Infographic: Tax Breaks vs. Budget Cuts

On which side of this chart do you reside? Where should we focus our energies to reduce our deficit? Which side supports working families and which side supports big business…?

The chart below compares the 10 safety-net programs slated for deep cuts with the cost of the tax breaks that should also be considered for reduction or elimination to bring the budget into balance. The column on the left is a list of safety-net programs that have already been targets of the House leadership’s budget ax. The column on the right is the cost to specified tax breaks (see bottom of page for sources).

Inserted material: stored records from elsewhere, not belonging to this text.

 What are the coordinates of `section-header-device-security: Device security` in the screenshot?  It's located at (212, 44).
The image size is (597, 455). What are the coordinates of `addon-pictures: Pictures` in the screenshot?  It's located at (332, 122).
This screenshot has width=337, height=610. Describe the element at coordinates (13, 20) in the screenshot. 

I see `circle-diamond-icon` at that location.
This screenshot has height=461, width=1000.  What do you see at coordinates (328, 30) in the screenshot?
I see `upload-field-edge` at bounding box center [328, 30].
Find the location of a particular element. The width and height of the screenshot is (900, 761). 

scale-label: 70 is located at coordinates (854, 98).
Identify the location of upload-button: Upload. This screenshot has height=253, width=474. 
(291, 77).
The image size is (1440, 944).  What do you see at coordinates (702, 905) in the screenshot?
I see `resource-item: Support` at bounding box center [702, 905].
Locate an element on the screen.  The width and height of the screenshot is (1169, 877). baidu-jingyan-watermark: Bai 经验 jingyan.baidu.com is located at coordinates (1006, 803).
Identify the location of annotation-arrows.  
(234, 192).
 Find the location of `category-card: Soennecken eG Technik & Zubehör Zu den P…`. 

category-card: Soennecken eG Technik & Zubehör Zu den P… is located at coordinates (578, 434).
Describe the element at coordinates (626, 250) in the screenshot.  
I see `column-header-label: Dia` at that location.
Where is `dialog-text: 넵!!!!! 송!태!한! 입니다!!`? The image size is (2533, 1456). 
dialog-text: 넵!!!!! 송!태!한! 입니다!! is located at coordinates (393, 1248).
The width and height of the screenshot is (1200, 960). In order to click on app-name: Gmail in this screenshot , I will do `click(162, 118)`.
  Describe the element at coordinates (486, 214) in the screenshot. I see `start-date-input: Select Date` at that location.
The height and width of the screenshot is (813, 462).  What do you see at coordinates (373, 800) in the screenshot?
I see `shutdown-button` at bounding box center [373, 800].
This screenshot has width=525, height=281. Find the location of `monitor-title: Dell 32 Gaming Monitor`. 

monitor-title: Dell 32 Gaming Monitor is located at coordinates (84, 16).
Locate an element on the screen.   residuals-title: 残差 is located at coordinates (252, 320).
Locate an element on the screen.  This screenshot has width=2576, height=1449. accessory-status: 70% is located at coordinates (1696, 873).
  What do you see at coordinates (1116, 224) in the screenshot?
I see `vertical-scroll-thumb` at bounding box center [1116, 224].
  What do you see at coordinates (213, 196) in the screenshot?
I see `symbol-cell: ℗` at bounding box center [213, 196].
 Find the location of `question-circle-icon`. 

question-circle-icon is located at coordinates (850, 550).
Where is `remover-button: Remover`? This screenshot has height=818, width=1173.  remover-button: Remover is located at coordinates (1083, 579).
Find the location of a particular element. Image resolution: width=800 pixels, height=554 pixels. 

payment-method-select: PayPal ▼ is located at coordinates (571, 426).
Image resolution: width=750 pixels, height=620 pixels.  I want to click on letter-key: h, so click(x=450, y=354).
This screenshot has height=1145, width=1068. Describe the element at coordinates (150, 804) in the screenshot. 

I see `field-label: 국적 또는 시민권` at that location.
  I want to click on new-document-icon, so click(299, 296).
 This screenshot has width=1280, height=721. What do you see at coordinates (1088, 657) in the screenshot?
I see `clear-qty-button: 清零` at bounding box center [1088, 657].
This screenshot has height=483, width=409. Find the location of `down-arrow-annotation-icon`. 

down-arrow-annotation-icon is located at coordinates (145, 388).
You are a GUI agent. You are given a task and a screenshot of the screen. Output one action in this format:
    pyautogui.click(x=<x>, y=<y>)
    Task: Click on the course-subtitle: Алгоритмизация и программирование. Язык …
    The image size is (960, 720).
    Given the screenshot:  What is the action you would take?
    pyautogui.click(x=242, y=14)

Most Americans would be surprised to learn that tax breaks are not on the table during any budget negotiations. In fact, Congress has the Congressional Budget Office prepare an official spending estimate for the cost of all programs or their expansions. Meanwhile, Congress enacts and continues tax breaks without any requirement that the cost of tax breaks be calculated and shared with members before a vote.

That’s why, over the last 16 years, the cost to the Treasury of the mortgage interest tax deduction, for example, doubled from $48 billion in 1995 to nearly $100 billion this year and no one made a peep about getting control of this loss in revenue. The stunning growth in this tax break is unchecked and unquestioned. – Donna Cooper (Center for American Progress)

via Infographic: Tax Breaks vs. Budget Cuts.


2 responses

  1. Pingback: Infographic: Tax Breaks vs. Budget Cuts « heartchasms

  2. lina Maria Clavijo

    At this time of economic constraints, tax breaks for big corporations don’t sound like the most encouraging fact. Every day in the media we listen about the climbing government budget deficit and the struggles to recover. Budget cuts in education; construction and many other sectors have become the dish of the day for government leaders causing a lot of discomfort for the tax-payers

    Recently GE’s imaginative practices and skills to find legal tax shelters raised some eyebrows and evidenced the need for a tax reform. While U.S. is one of the countries with higher corporate tax rates (35%), corporate tax revenue is low when compared to other developed countries. Corporations ability to find ways to reduce tax burden has driven corporate tax revenue to historical low levels. A tax reform that offers more competitive rates and fewer instruments to reduce contribution may be the answer. This could help budget -deficit reduction and stimulate the economy. A better-designed corporate tax reform not only will retain local investment but also will allow corporations to meet their profit responsibilities and shareholders’ expectations

    The controversy that GE tax benefit generated goes beyond the fact that a corporation is able to find ways to reduce taxes. This situation opens the discussion for a tax reform that will ultimately benefit the American society and economy.